Gimnasia y Esgrima secured promotion to Primera División in May, 2013, after defeating Instituto de Córdoba by 2–0 with three fixtures remaining for the end of the championship.

== 2013, 2014 and 2015: Renaissance ==
After ascending to the First Division, Gimnasia played the Initial Tournament 2013 in which, together with its coach, Pedro Troglio, managed to stay at the top of the table, highlighting its great 1-0 victory over River Plate at home in the first However, his level dropped during the course of the championship and he finished in 11th position.

In the 2014 Final Tournament, Gimnasia remained in the middle of the table for a large part of the championship, but at the end of this it improved its level considerably, reaching a streak of 6 consecutive victories. Gimnasia finished fifth in that tournament, a position that led to his qualification for the Copa Sudamericana 2014, which was eliminated in the first phase against his classic rival Estudiantes de La Plata.

== 2016, 2017 and 2018: Freefall ==
With Gabriel Pellegrino as club president, Mariano Soso would be chosen as the new coach.
His time at the club was very bad and criticized. Facundo Sava would take his place but he would leave shortly after due to the terrible results obtained. Pedro Troglio would return to the Club.
His time at the club was not as expected, but he still managed to reach the final of the 2017-18 Copa Argentina where he would lose the final on penalties to Rosario Central.
After this, Troglio would resign and Hernán Ortiz would take his place, who would lose the classic to Estudiantes.

== 2019-2020: Diego Maradona ==
Ortiz resigned shortly after. Nothing more and nothing less than Diego Maradona would take his place. Gimnasia was very close to relegation. But the COVID-19 pandemic caused the declines to be suspended. Therefore Gimnasia would be saved.
Already in late 2020, Maradona would be found lifeless in his home.
Mariano Messera and Leandro Martini would take his place as coach.

== 2021-present: Up hill ==
By 2021, Gimnasia would get good results and it would take him away from relegation a bit.
But due to the results obtained in the Professional League Cup 2021, Gimnasia re-entered the hot zone of averages, which were suspended by the AFA, since 2020.

== Records and curiosities ==
- Gimnasia was the first South American team to defeat Real Madrid CF on Spanish soil. The match was played on January 1, 1931 and ended with a score of 3–2 for Gimnasia.

- Gimnasia was the first Argentine club to hire a foreign manager in the professional era, Emérico Hirschl from Hungary.
- Between August 12, 1932 and September 9, 1934 Gimnasia won five consecutive La Plata derbies, the longest run of victories in that derby to date.
- Gimnasia best score ever was an 8–1 victory against Racing Club on November 22, 1961. Curiously, Racing Club was the champion on that year.

== Chronology of the home stadium ==
The club have not always had its own stadium, before 1924 the team played in different courts.

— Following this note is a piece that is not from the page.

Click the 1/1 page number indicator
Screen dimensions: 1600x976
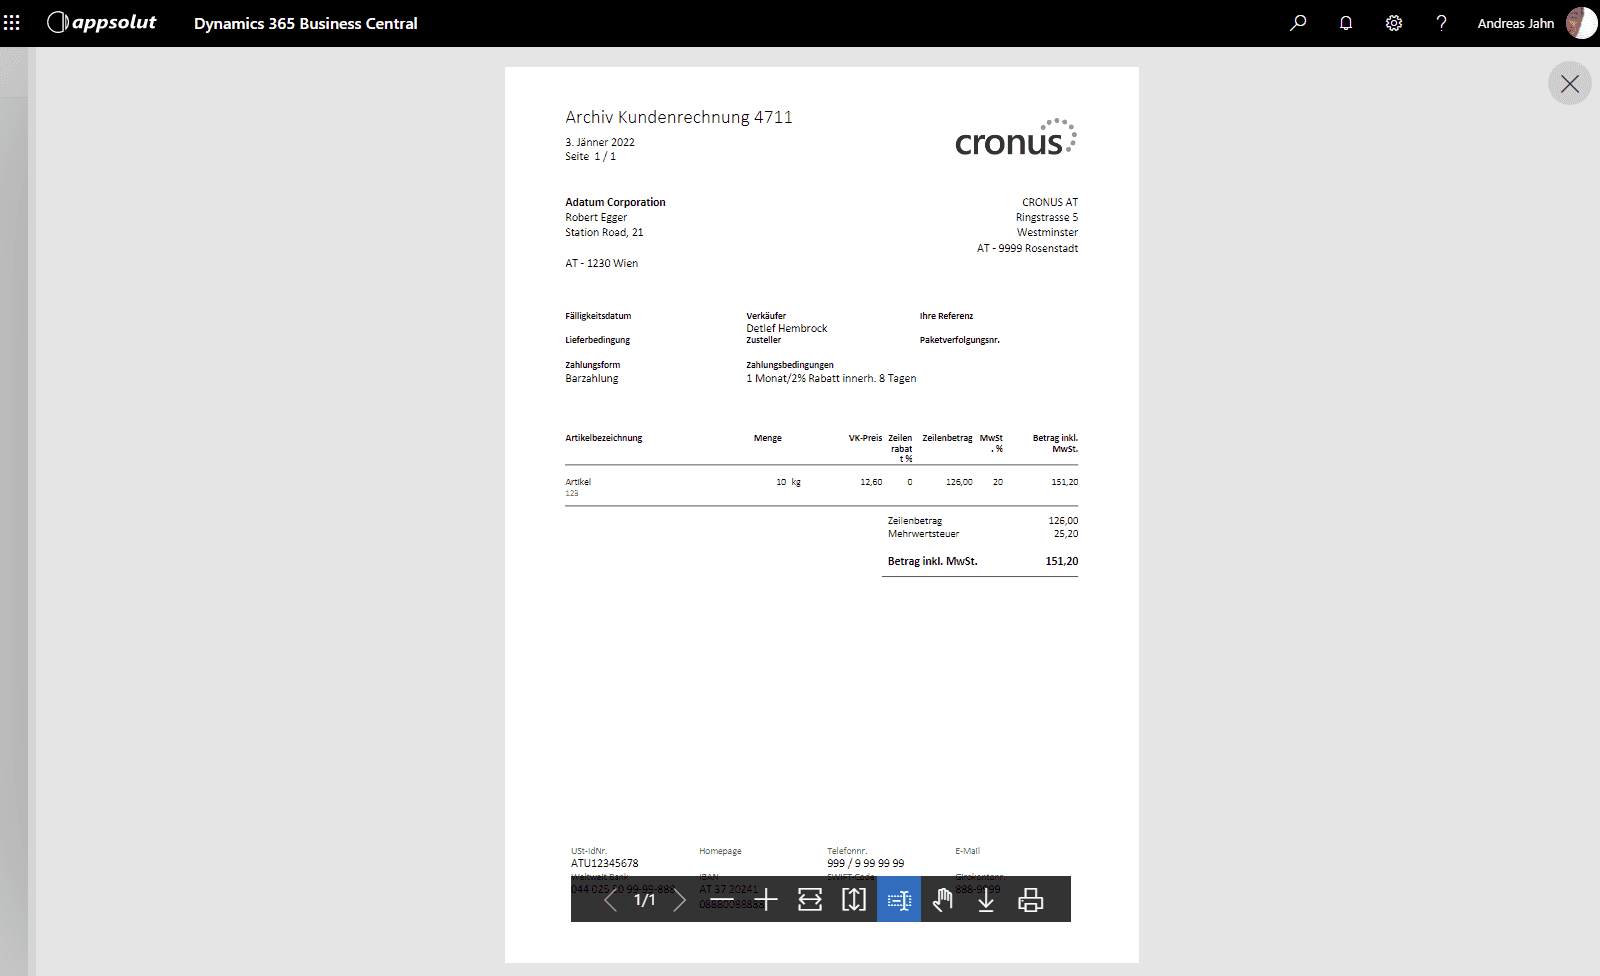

Also, at present, due to problems with the Juan Carmelo Zerillo Stadium, the team is forced to play matches of high concurrence at the Ciudad de La Plata Stadium.

Here are the places where locally made (without regard to temporary situations):

- 1901-1905 Plaza de Juegos Atléticos, 1 Avenue & 47 Street, La Plata, Province of Buenos Aires.
- 1905 51 & 20 streets, La Plata, Province of Buenos Aires. (Belgrano's field - played a few matches to complete 1905 season)
- 1906-1911 Practice of football is suspended.
- 1912-1914 Plaza de Juegos Atléticos de los Bomberos, 60 Avenue (near present stadium)
- 1915 Club Independientes field (near present stadium)
- 1916-1923 12 & 71 streets (Meridiano V), La Plata, Province of Buenos Aires.
- 1924-2005 Estadio Juan Carmelo Zerillo (named on December 21, 1974), 60 Avenue & 118 Street, La Plata, Province of Buenos Aires.
- 2005-2008 Estadio Ciudad de La Plata, 32 & 25 streets, La Plata, Province of Buenos Aires.
- 2008–present Estadio Juan Carmelo Zerillo, 60 Avenue & 118 Street, La Plata, Province of Buenos Aires.

The stadium's club remains the Juan Carmelo Zerillo Stadium, which is owned by the club. At present, after the steering committee headed by Gisande arrangements made at the security agency Co.Pro.Se.De enabled the stadium for matches of minor visitor attendance. However, Gimnasia y Esgrima can play home games at the Estadio Ciudad de La Plata if they so decide.